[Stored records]

[Start of Attachment]

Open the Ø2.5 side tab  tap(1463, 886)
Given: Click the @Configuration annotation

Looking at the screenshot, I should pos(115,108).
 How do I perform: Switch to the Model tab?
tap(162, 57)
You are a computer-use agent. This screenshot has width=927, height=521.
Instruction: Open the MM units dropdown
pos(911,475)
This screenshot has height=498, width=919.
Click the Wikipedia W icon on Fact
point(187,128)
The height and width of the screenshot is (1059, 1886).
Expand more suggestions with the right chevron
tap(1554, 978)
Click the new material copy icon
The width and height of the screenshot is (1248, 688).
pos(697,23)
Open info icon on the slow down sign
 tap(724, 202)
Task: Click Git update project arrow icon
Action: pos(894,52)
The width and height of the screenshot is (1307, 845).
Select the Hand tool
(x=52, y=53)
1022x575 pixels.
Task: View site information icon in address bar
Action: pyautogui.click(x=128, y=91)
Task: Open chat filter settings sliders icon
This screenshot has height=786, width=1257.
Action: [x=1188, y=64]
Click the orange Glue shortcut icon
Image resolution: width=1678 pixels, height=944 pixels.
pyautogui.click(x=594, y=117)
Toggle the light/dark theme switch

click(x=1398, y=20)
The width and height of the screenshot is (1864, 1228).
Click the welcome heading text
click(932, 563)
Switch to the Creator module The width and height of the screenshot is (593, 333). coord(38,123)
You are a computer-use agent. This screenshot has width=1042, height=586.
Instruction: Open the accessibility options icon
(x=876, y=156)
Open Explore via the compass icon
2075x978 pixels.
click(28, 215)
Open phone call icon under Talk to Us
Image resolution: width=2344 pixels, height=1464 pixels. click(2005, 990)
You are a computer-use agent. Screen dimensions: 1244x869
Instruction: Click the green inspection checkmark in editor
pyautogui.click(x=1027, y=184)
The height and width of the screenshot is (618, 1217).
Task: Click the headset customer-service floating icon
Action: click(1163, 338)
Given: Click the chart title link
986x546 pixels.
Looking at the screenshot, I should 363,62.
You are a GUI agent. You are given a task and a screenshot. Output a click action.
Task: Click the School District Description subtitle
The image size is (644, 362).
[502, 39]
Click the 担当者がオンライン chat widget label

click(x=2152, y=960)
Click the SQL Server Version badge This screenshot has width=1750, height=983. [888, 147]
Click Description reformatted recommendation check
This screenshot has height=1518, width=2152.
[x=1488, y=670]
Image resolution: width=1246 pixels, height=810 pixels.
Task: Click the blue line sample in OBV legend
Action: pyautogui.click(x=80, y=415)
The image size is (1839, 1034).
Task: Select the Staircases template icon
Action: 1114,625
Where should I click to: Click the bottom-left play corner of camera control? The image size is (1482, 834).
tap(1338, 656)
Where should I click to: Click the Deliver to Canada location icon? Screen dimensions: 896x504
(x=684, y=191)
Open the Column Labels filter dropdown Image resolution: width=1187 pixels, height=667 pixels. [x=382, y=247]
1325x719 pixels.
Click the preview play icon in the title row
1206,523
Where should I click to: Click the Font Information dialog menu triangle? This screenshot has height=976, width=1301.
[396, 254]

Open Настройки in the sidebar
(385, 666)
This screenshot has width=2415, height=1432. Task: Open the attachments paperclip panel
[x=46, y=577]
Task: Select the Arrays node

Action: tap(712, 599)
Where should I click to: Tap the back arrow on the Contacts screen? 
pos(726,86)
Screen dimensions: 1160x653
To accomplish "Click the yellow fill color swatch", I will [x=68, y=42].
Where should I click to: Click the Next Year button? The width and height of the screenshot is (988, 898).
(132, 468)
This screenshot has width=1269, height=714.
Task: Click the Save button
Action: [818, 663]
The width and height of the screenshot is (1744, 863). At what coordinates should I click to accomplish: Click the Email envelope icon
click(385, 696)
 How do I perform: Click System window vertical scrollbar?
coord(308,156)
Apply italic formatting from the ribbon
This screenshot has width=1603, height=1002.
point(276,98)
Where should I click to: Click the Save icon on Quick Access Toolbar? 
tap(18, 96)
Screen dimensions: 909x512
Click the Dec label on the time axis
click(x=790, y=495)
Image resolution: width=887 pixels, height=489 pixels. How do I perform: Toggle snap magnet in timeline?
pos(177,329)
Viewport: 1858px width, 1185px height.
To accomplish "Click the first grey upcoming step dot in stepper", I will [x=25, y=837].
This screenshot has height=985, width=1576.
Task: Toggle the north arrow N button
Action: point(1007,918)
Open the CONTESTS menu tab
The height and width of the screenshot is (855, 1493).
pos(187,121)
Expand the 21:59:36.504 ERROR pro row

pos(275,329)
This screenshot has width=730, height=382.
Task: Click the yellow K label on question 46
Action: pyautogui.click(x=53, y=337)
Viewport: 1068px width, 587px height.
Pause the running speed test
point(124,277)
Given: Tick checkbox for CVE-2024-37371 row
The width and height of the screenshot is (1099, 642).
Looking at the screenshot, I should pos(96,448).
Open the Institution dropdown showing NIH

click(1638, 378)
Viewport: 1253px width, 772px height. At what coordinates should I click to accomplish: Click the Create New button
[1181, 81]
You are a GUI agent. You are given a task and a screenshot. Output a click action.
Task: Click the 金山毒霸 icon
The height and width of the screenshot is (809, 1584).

[End of Attachment]

- Task to carry out: On how many lines above does the word "agent" appear? Only the number should be given.

- Solution for this problem: 5